Inside a lab in midtown Manhattan, a robotic arm lifts small glass bottles and carefully mixes and weighs pellets of iron and other elements. Nearby, another machine melts the material into an alloy; other machines analyze the composition and structure and test it for hardness and how well it resists oxygen and heat.
It’s the type of work that materials scientists would do, but the experiment was designed by AI, and the “self-driving” lab is running nearly autonomously. Near the ceiling, a track is designed to carry samples from station to station.
The lab belongs to Radical AI, a startup working to use AI to discover new materials that could potentially be used for everything from making jet engines last longer to enabling fusion energy.
“This AI-driven process is really a radical shift to allowing us to scale scientific discovery,” says Joseph Krause, CEO of the startup, which raised $55 million in a seed round last year. “You go from 10 scientists focused on one problem to one scientist focused on 10 problems at a time.”
The typical process to develop a new material is very slow, often taking 20 years or more, as scientists develop hypotheses about how a new material might be made, produce it, characterize it, test it, and then go back to the drawing board with new hypotheses. At the same time, there’s never been a greater need for new materials—not only to enable solutions like clean energy, but to begin to deal with the challenges of existing materials, from shortages to the environmental footprint of extraction and production.
Radical’s AI scientist can move more quickly at every step, and work on multiple steps in parallel. To review the scientific literature, “our AI system can read 10,000 papers in five seconds,” Krause says. When the human team begins working on solving a new problem for a company or industry, it starts by giving the AI a list of the specific properties it wants the material to have. The AI agent then references 380,000 papers and 57 million data points from the lab, considering what approaches have been tried before and forming hypotheses about what to test. (The lab data points are especially important: It’s as useful to learn from failures as successes, and failures don’t typically get published in scientific papers.) The system might propose anywhere from a dozen to a few hundred materials to try out in the lab.
The lab uses standard materials science equipment, but it’s almost all automated and run by AI; if it has a new idea at 4am, it starts running again. It can run as many as 50 experiments in a day, and the team is aiming to increase that to 100 experiments a day by the end of the summer. A human materials scientist, Krause says, might do 50 experiments in a year.
As it runs each experiment, the AI is learning and continuing to work on other steps. “This is parallel in nature, meaning I can look at scientific publications, I can run quantum chemistry, I can look at my past experimental results, and I can generate new hypotheses simultaneously,” says Krause. “And I can do those things at very very large scale.” Human scientists give the AI notes on results—for example, that they observed cracks in a material—which Krause says helps the AI begin to learn scientific intuition.

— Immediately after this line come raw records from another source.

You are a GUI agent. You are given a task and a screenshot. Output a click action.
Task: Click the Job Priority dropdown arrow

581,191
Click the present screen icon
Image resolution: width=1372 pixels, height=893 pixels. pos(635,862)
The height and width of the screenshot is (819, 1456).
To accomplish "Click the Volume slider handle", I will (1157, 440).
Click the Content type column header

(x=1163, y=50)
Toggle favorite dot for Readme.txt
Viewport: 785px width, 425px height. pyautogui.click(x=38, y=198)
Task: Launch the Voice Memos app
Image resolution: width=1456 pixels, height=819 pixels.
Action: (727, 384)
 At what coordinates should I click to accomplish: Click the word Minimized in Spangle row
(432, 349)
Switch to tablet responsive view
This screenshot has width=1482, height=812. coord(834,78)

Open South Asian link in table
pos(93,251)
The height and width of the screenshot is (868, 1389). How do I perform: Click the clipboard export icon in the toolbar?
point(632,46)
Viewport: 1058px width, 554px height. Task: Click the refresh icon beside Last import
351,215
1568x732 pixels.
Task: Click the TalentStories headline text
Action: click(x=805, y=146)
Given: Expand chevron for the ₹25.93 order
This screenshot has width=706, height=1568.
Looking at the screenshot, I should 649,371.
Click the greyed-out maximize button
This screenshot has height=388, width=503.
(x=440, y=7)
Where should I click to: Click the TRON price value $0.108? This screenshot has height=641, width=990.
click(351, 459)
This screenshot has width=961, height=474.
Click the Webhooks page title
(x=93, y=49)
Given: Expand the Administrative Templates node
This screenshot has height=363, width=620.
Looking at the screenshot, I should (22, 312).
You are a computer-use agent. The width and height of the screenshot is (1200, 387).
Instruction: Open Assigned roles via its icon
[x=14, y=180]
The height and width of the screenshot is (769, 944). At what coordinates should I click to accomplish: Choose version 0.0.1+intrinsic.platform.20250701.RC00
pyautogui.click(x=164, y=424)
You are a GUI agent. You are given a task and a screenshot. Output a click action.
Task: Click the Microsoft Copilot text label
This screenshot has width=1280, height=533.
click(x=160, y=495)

A growing number of other startups are developing similar systems, including Lila Sciences, which raised $350 million in a Series A round of funding last year, and Orbital, which uses AI to make critical hardware for data centers. CuspAI, another startup, is using AI to develop a new material designed to remove PFAS from water, among other products.
To Krause’s knowledge, Radical is the first to be running an “active learning loop,” meaning that as the lab captures data, the AI is studying it to make a new hypothesis in real time.
It’s still at an early stage. Radical built the lab last year; it’s now in the process of moving to a larger space at Brooklyn Navy Yard, where it will add new equipment to make the whole process even more automated. When asked what new materials the AI scientist has created so far, Krause said he couldn’t go into detail since the company is still in the process of filing patents. But one recent campaign discovered around 300 novel compositions over 16 weeks, the company says. Some of the most promising materials were sent to Purdue Applied Research Institute, which verified that they outperformed the leading material of its type.
To begin with, the company is focused on metal alloys, and applications such as jet engine parts. Designing new materials so those components can better handle intense heat will help them last much longer (and potentially also allow fuel to burn hotter and more efficiently, saving more money and emissions). The company is also working on materials for the defense industry and fusion energy. Krause says fusion “is a serious materials problem,” with many parts of a reactor requiring novel materials to exist.
The startup also plans to later move beyond alloys to other material classes, and a wide range of other applications. “There is not a single system on Earth that will move forward without a novel material,” says Krause. “Semiconductors, robotics, all the way through energy generation. Materials are the gateway to the next age of innovation.”